Isaiah 40:1-11: Three prophecies declare the hope of God's coming to rescue the exiles from captivity. In verses 1-4, a voice is to cry out "Prepare God's way" as a highway forms across the desert from Babylon to Judea. In verses 5-8, a second cry announces human ephemerality and the eternality of God's word. In verses 9-11, whoever may still be keeping some sort of watch in Jerusalem, a city still in ruins, is called to declare from the highest height the victory of God bringing the exiles home and sustaining them.

Psalm 85:1-2, 8-13: A response of thanks and trust in God's deliverance.

2 Peter 3:8-15a: The coming fiery destruction or purification of the world as we know it means that we now, in the face of that, must strive for lives of holiness, making already now, in our midst, a place where righteousness is at home even, as we wait for new heavens and earth after that great conflagration.
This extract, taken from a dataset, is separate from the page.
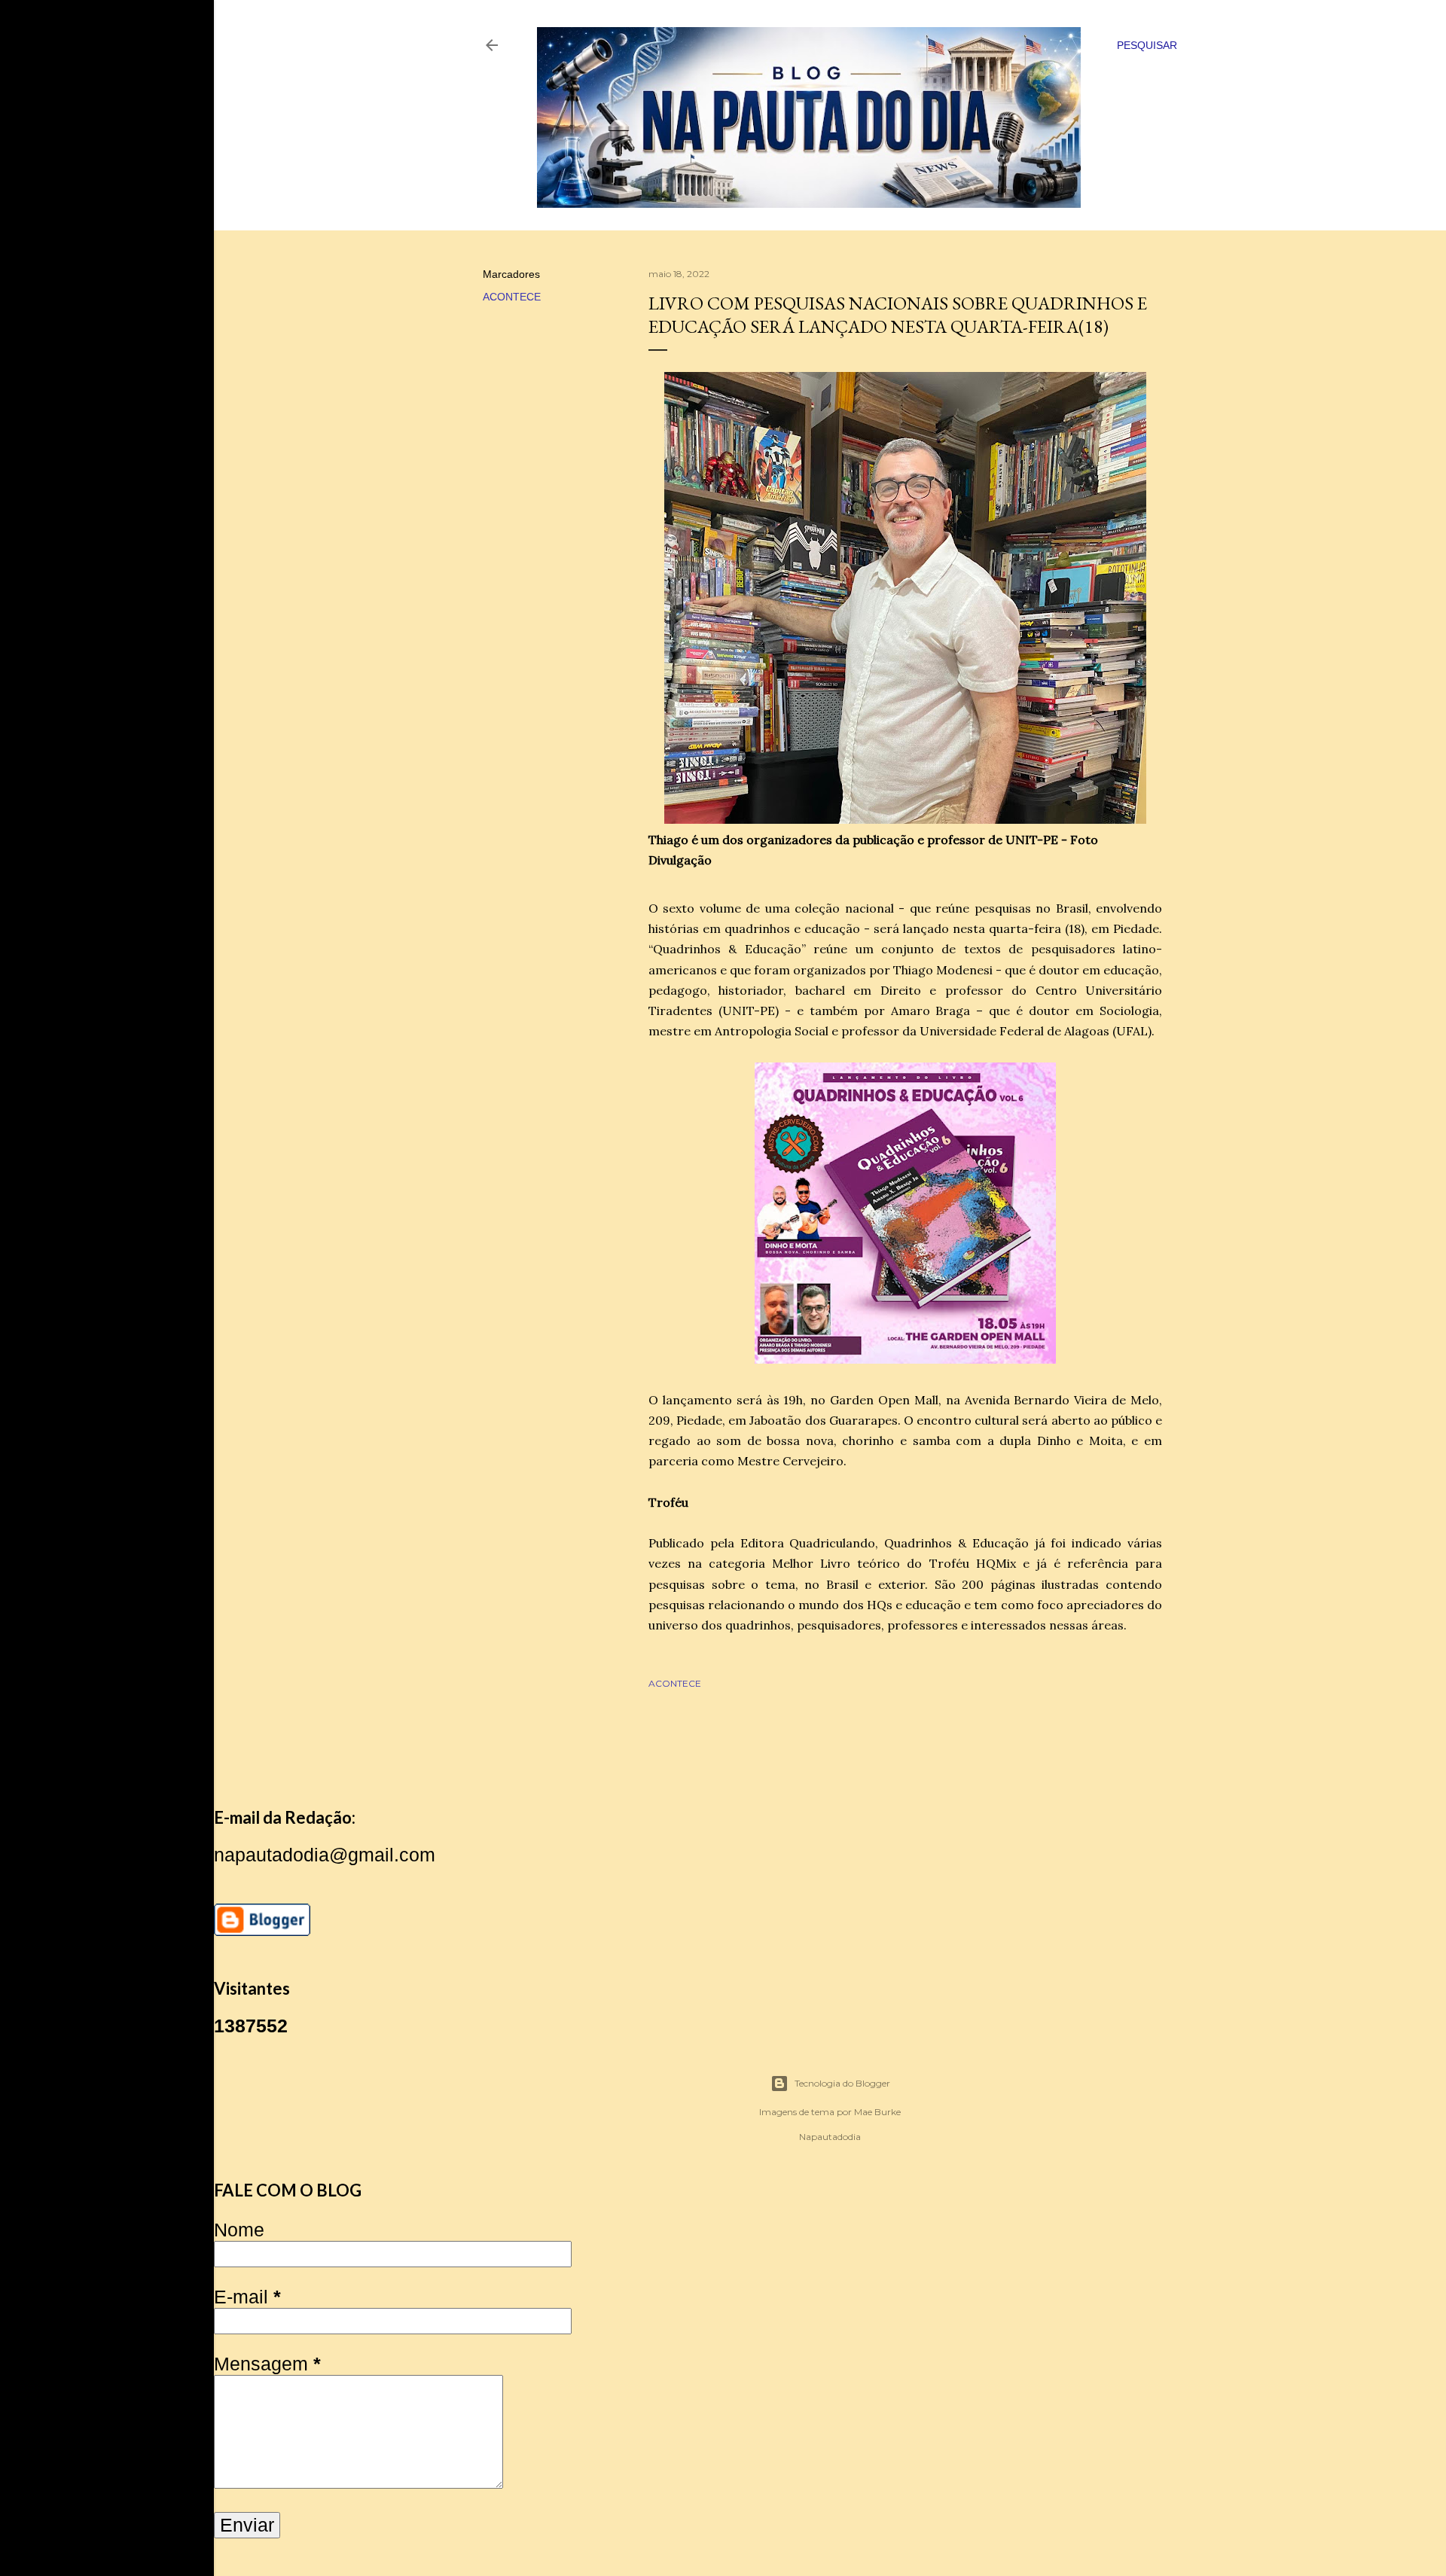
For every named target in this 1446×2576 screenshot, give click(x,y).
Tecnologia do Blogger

Mark 1:1-8: The gospel begins with the ministry of John the Baptizer, calling all to repentance and baptism for forgiveness to get ready for the kingdom of the one to come, the one who baptizes not simply with water, but with the Holy Spirit.

Advent 3: Good News… for Those Who Are Being Saved

Isaiah 61:1-4, 8-11: The Spirit of the Lord anoints a prophet to bring good news to the oppressed, the brokenhearted, the captives, the prisoners, and the mourning -- good news that includes "the day of vengeance of our God." Why? None of these folks will get much good news in the current social order unless that order is destroyed. When that order is destroyed, rebuilding God's "ancient ruins" can begin (verse 4). In the meantime, the prophet rejoices, clothed in the hope this good news brings (verses 8-11).

Psalm 126: A Psalm of Ascent, one of the Psalms sung by pilgrims as they made their way to the temple after it was rebuilt after the return from exile, as prophesied by Isaiah.

I Thessalonians 5:16-24: Final greetings include a prayer that the people may now be and remain "sound and blameless at the coming of our Lord Jesus Christ" (verse 23).

John 1:6-8, 19-28: The witness of John the Baptizer concerning his own identity (not the Messiah, but the voice of one speaking in the wilderness) and so pointing to the reality that the one to come, the Messiah, would have an even more radical ministry than the baptizing prophet had introduced. "I am not worthy to untie the thong of his sandals" could be roughly paraphrased, "If you think I'm the Messiah or even claim to be, you ain't seen nothin' yet!"

Advent 4: Glorying in the Promised End to Come

2 Samuel 7:1-11, 16: Nathan brings good news and a reality check to David. The good news: God intends to establish David's lineage permanently, though conditionally. The reality: God has been present with God's people by being in their midst as they have traveled (the tabernacle, or in Christian theological terms, "incarnation"), so God has no need for David to build a temple.

Luke 1:47-55: The Song of Mary. If you don't hear and feel Mary pregnant with the end of this age and the hope for the coming one in this song, you're not listening or singing her song yet!

Romans 16:25-27: A concluding doxology that enters the eternal praise of God for revealing the mystery of salvation intended for the whole world in Jesus Christ.

Luke 1:26-38: The angel Gabriel announces to Mary that she will become pregnant by God and bear the Son of the Most High whose throne will be eternal. She consents. Do we?